Moreover, past furors over North
Korean nuclear programs led to negotiations through which the regime
made gains, a great deal of attention from U.S. Japanese leaders and
large amounts of money from South Korea — whose rulers have repeatedly
attempted to buy peace, even at the cost of subsidizing the
dictatorship that oppresses their fellow Koreans. Obviously, having
learned that it pays to be provocative, the North Korean regime is
doing it again, this time by test-launching ballistic missiles.
What
is hard to understand is why the American and Japanese governments have
allowed themselves to be manipulated again, by responding to the
provocation exactly as Kim would have wanted. There were strident but
impotent warnings of unspecified sanctions — almost entirely useless
against a regime that exports almost nothing and imports even less, and
for which international isolation is no threat but rather the very key
to survival.

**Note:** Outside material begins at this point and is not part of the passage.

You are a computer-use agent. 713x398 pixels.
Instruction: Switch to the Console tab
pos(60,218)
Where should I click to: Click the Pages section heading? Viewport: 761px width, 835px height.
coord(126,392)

There were even hollow threats by pundits in the United
States of a preventive air attack to destroy the ballistic missiles on
their exposed platforms.
All this sound and fury is being duly
relayed and even amplified in the regime's internal propaganda, to show
its captive population how the world's strongest and richest countries
tremble before North Korea and its mighty leader.
The obvious
alternative for the U.S., Japan and all other responsible powers is to
defeat the North Korean gambit by a combination of silence and low-key
denigration. There is plenty of justification for any amount of that.

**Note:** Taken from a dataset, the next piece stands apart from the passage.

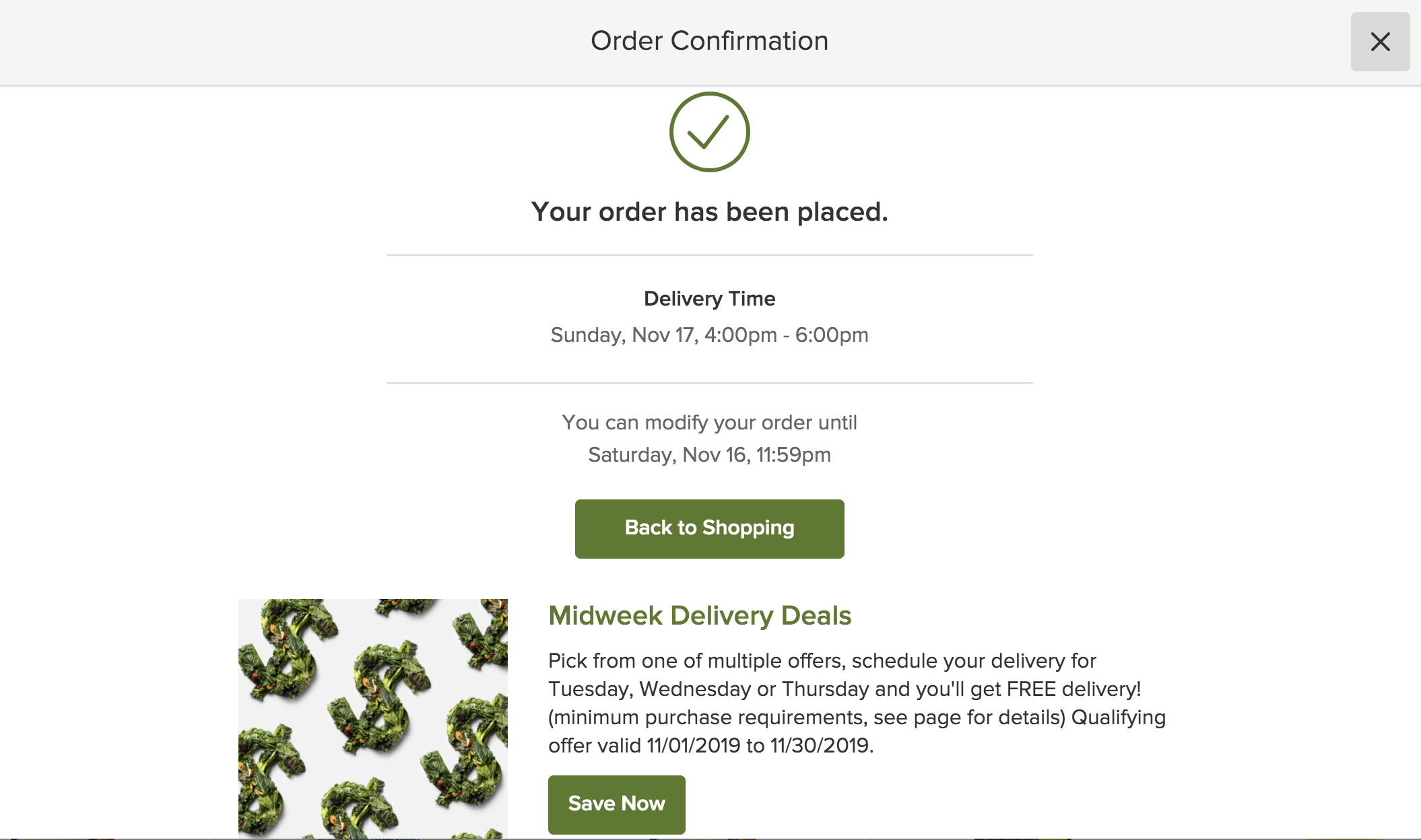Select the Saturday, Nov 16, 11:59pm deadline

point(709,455)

Kim is a prize buffoon whose threats and pronouncements should never be
acknowledged, let alone contested in any way.
As
for his ballistic missiles, it would be helpful and properly reassuring
to the American and Japanese public to circulate descriptions of what
they really are: crude North Korean copies and enlargements of the
Soviet Scud family of missiles, which was itself a 1950s upgrade of
German V-2 technology, with the same liquid-fuel propulsion that
requires lengthy pre-launch preparations (during which the missiles can
easily be destroyed) and gyroscopic guidance that has median
inaccuracies measured in miles rather than yards. That is the reason
why the Soviet ballistic missile program didn't begin to succeed until
the Scud-type tchnology was abandoned in the 1960s.
True,
North Korea has probably assembled one or more fission bombs of the
Hiroshima type, but they could not be fitted inside the nose cone of
any North Korean ballistic missile with any expectation that they will
detonate over the intended target, rather than on the launch pad. In
fact, they might not detonate at all, because North Korea has never
conducted an explosive nuclear test and is generally believed to lack
the technology to simulate one.
Anyone is certainly entitled
to be alarmed by North Korean nuclear weapons — even if very few,
relatively small and of uncertain detonation. A regime of Pyongyang's
ilk should not even possess firearms, let alone fission bombs. But this
is not a new menace, and nothing is added to its gravity by the testing
of ballistic missiles.
Besides, there is no justification for
confusing the verbal ferocity of North Korean propaganda with any
actual intention to go to war. The regime is always described as
bellicose, but its armed forces were last engaged in combat in 1953 and
conspicuously have failed to act against South Korea even when there
were opportunities to do so.
Nor would any worthwhile negotiating opportunities be lost if North
Korean provocations were simply ignored.
By
now, after many years of futile diplomacy of every possible kind, it
should be obvious that the regime is interested in only the incidental
benefits it receives in the course of negotiations, not in reaching any
actual agreement that it means to keep.
After all, to limit
its nuclear, ballistic missile or any other weapons program by treaty
with the United States and its allies would fatally undermine
Pyongyang's entire political stance of brave militancy against a
hostile world, and remove the justification for isolating its
population, without which the regime could not survive.